WHAT YOU WILL DO:
Using the material that follows, output exactly the lines from the one containing "How do I perform: Open" through the one containing "Select the 60.6~62.6", with both ends kept.

INPUT DATA:

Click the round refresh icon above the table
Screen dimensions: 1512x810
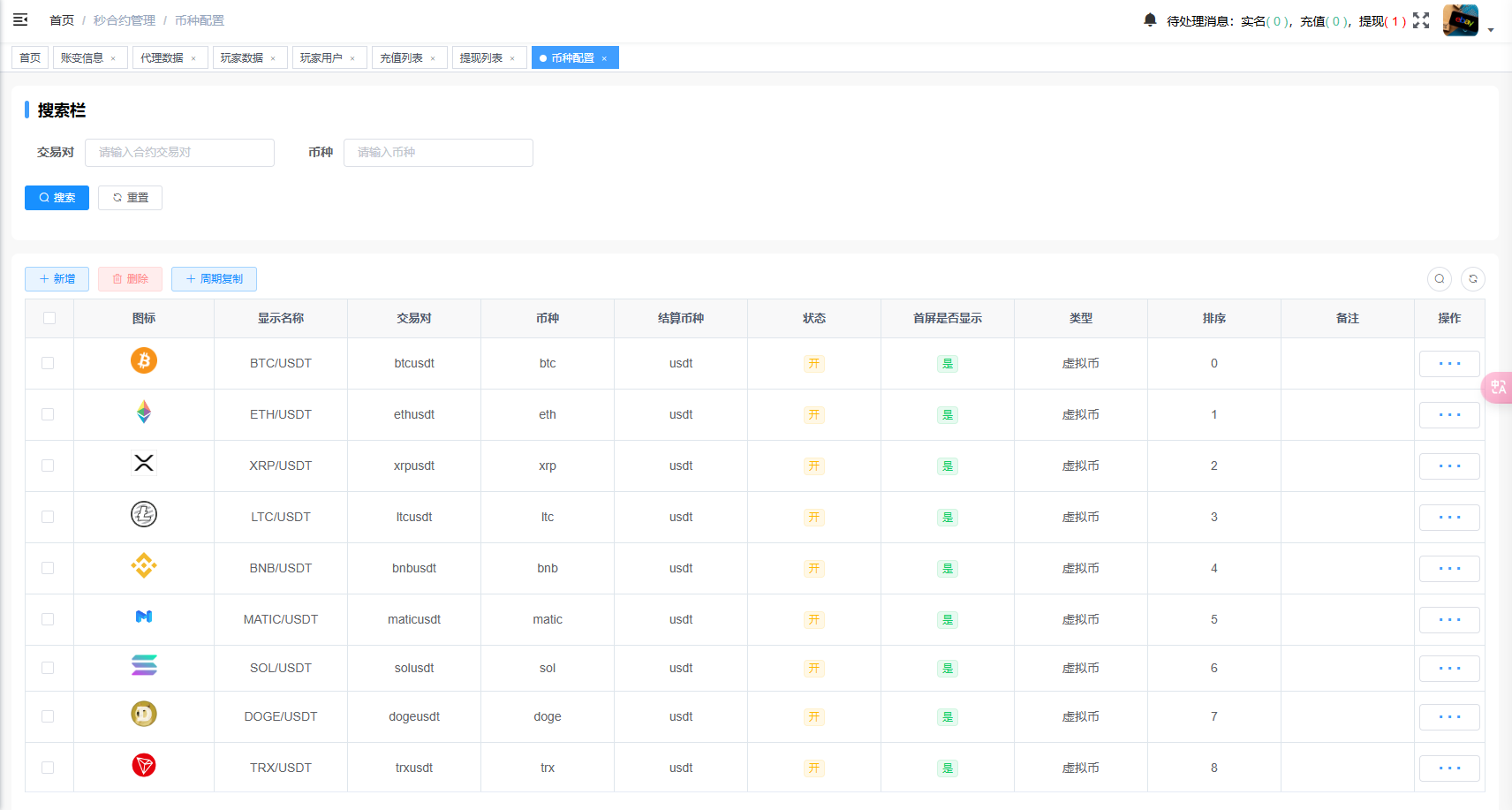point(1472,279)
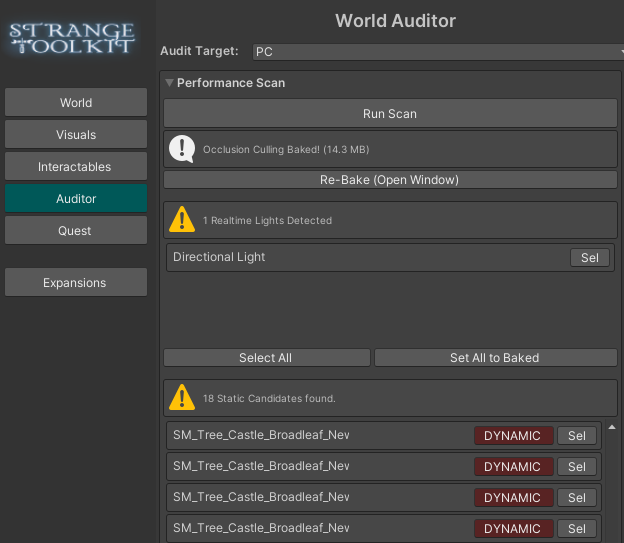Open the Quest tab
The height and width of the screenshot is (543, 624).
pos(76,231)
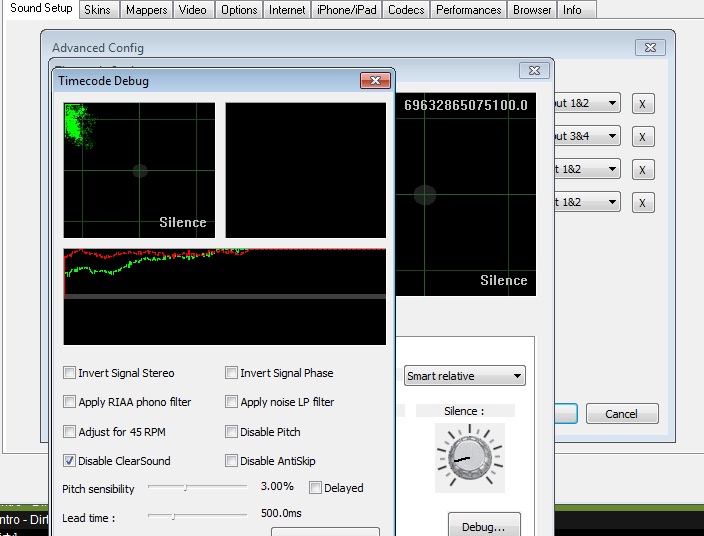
---
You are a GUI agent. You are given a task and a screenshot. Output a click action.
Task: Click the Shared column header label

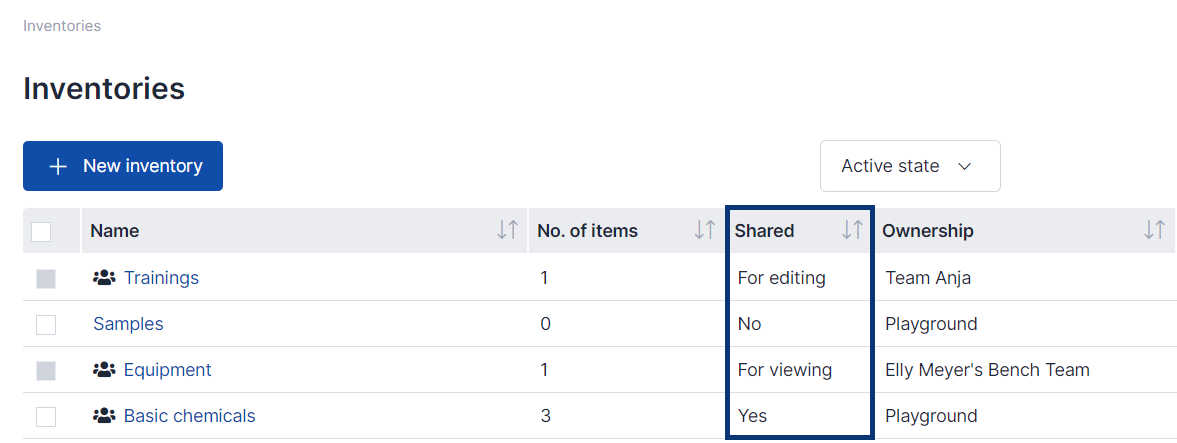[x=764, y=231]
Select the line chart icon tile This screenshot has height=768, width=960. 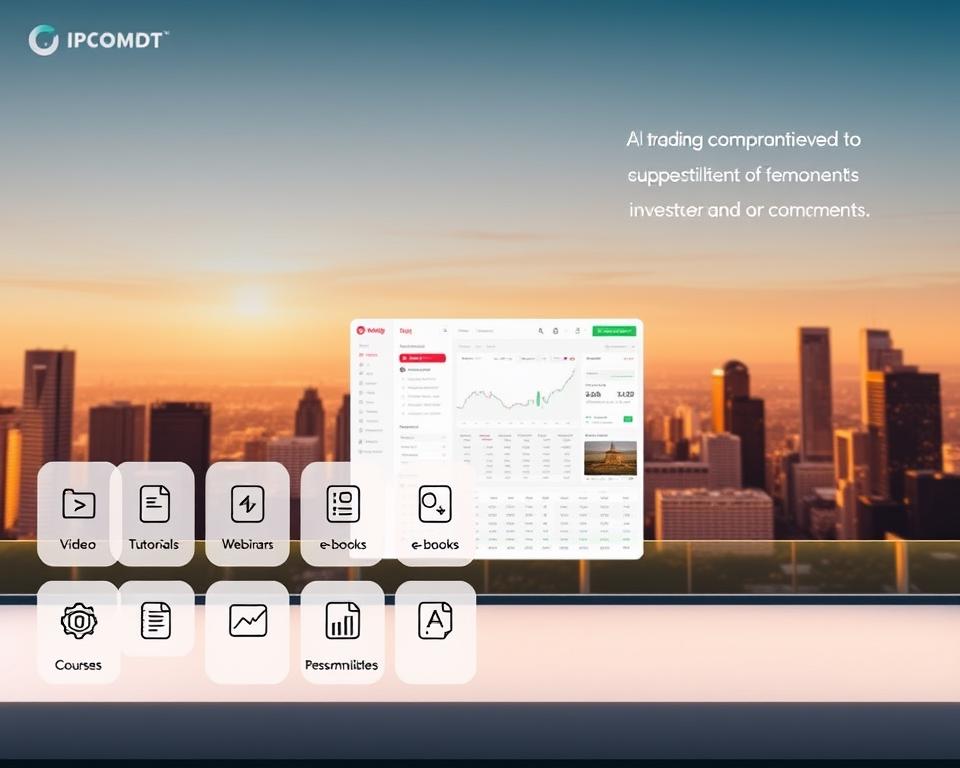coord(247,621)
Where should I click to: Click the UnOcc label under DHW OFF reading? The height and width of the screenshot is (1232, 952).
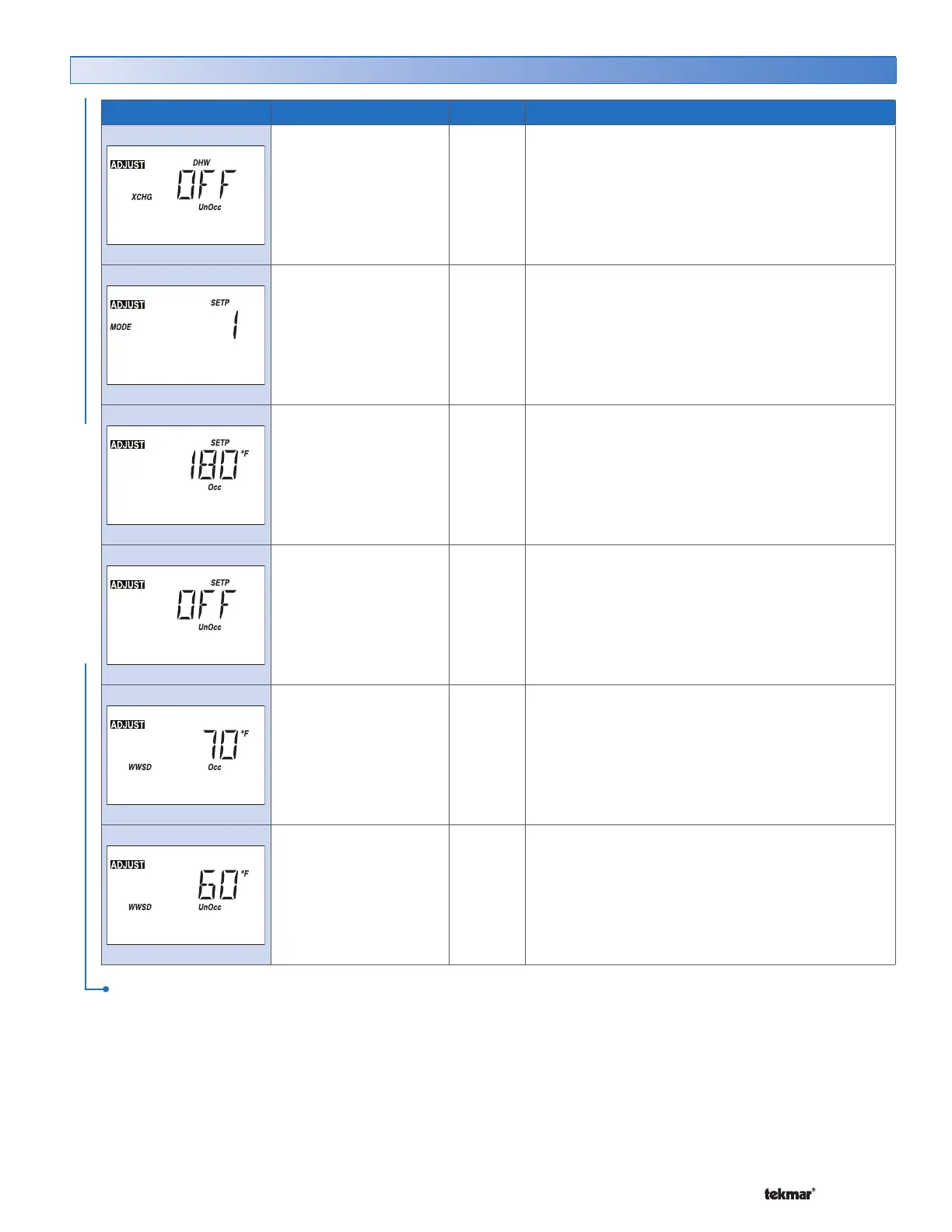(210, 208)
...
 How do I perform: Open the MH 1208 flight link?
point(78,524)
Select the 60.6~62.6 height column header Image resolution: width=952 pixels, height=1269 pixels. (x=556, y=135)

RESULT:
 How do I perform: Open the MH 1208 flight link?
point(78,524)
Select the 60.6~62.6 height column header Image resolution: width=952 pixels, height=1269 pixels. (x=556, y=135)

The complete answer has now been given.